Es precisamente esta deshumanización del Otro lo que la novela de
Mary Shelley critica. Aunque la mayoría de las versiones fílmicas
enmudecen al monstruo, en el libro él posee un alma frágil y
desesperanzada, capaz de articular su soledad, exigiendo que no lo
juzguemos por su exterior deforme. ¿Estoy delirando, siendo demasiado
cándido, si sugiero que lo que debemos sentir ante los adherentes de
Trump es más bien pena y compasión? Dejando de lado los violentos e
irredimibles fanáticos neonazis que ocupan los márgenes del movimiento,
¿acaso la inmensa mayoría de los que votan a Trump no residen en una
desolación existencial que se sintetiza en el epígrafe del Paraíso
Perdido de Milton que se cita en la primera página de Frankenstein,
invocación de Adán al Dios que lo labró: “¿Te solicité/ Que de la
oscuridad me promovieses?”
Es posible que sus huestes hayan creado a Trump y alentado su
revuelta, pero ¿qué Dios inmisericorde los promovió desde la oscuridad,
los hizo sentirse tan desamparados e indefensos, tan rabiosos y
agobiados por la crisis económica, que necesitan encumbrar a un demagogo
que apela a sus instintos más viles y utiliza la tristeza y la
inseguridad ajenas para incrementar su poder?
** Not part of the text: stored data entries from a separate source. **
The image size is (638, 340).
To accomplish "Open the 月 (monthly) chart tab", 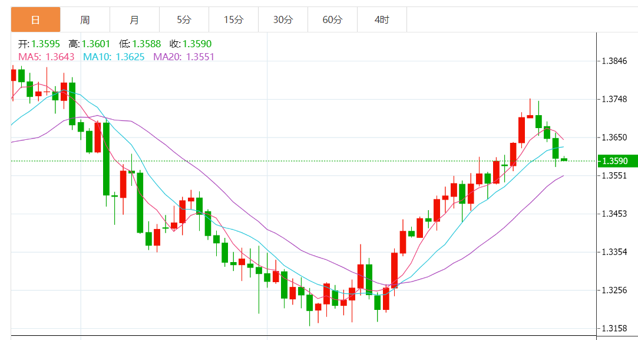I will 134,19.
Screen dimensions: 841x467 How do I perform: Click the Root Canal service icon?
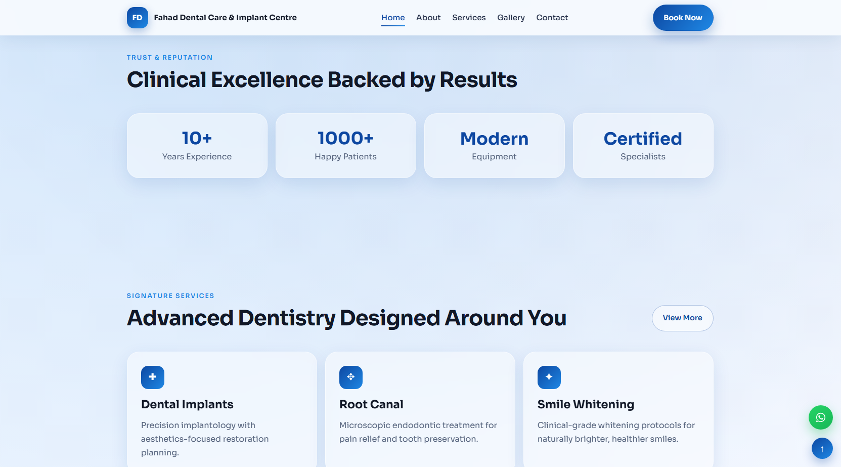pos(351,377)
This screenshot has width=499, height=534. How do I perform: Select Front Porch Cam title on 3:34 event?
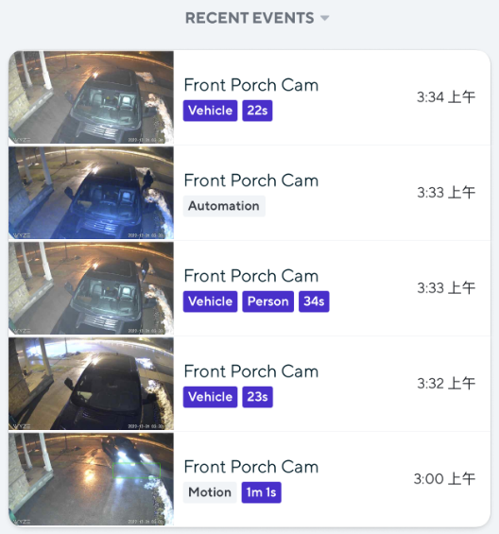click(x=251, y=85)
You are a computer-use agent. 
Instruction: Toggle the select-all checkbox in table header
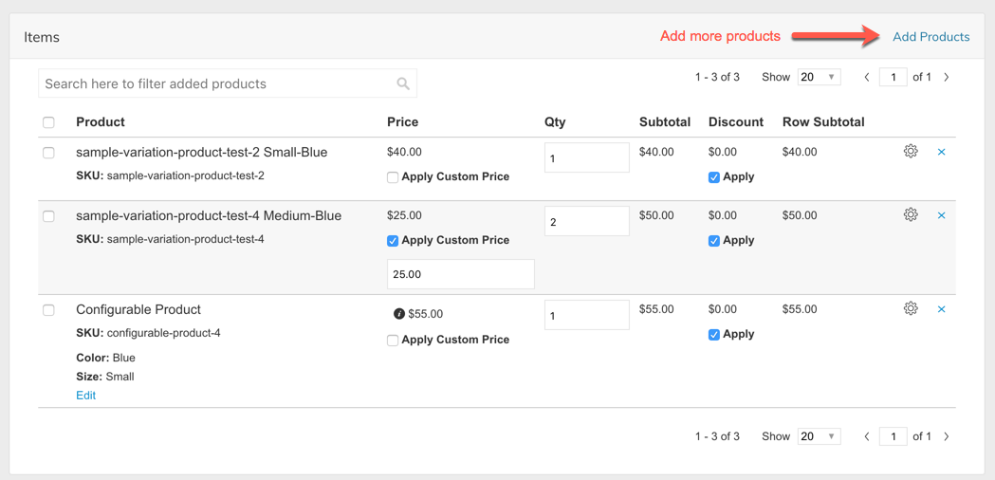click(49, 122)
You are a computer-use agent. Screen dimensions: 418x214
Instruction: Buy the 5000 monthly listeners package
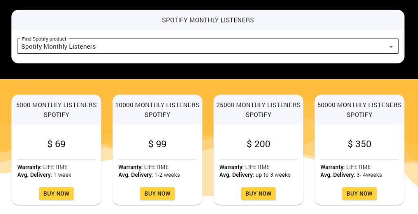click(x=56, y=194)
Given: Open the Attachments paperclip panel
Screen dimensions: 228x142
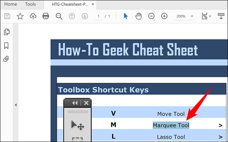Looking at the screenshot, I should coord(6,59).
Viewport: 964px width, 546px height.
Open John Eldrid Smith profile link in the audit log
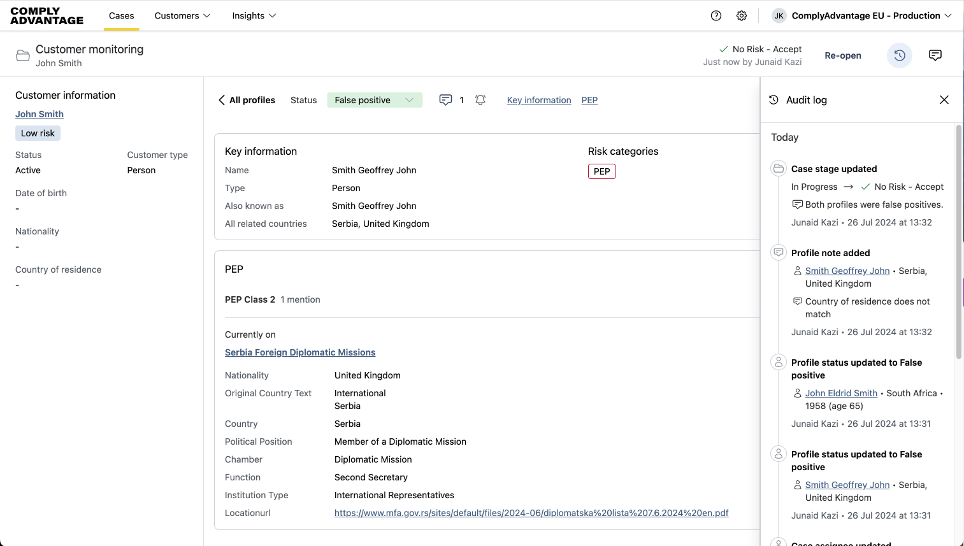point(841,393)
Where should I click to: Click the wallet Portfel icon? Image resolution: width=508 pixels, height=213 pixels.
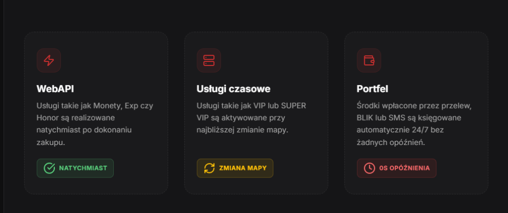coord(369,60)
Aunque Trump termine finalmente derrotado, esos ciudadanos
confusos van a permanecer vastamente entre nosotros. Constituyen el
verdadero desafío. Si la zona más oscura de la historia norteamericana
les dio origen, estimulando su anhelo de un Superman como Trump que los
salvara, tendría que ser entonces la parte más luminosa de esa América
la que debería, después de mirarse intensamente en el espejo, responder a
la frustración de aquellos iracundos, convencerlos de que dejen de
conjurar falsos demonios desde el abismo y empiecen a pelear contra los
demonios tanto más tangibles de la guerra, la pobreza, el racismo, la
desigualdad de género y el cataclismo ecológico que nos amenaza a todos
por igual, los verdaderos terrores y monstruos que únicamente es posible
vencer lado a lado.
Solo si hallamos un modo de despojar a esos seguidores de Trump de
sus quimeras y su recelo, hallar un modo de que se les incluya en la
solución a los dilemas de nuestro tiempo, solo en ese caso podrán
tornarse maravillosamente proféticas las últimas palabras de Mary
Shelley en su novela, cuando se despide del Monstruo y de lo que hay de
monstruoso en todos nosotros: “Pronto fue llevado lejos por las olas, y
se perdió en la oscuridad y la distancia”.
* El último libro de Ariel Dorfman es Allegro, una novela narrada
por Mozart. Vive con su mujer, Angélica, en Chile y en Estados Unidos.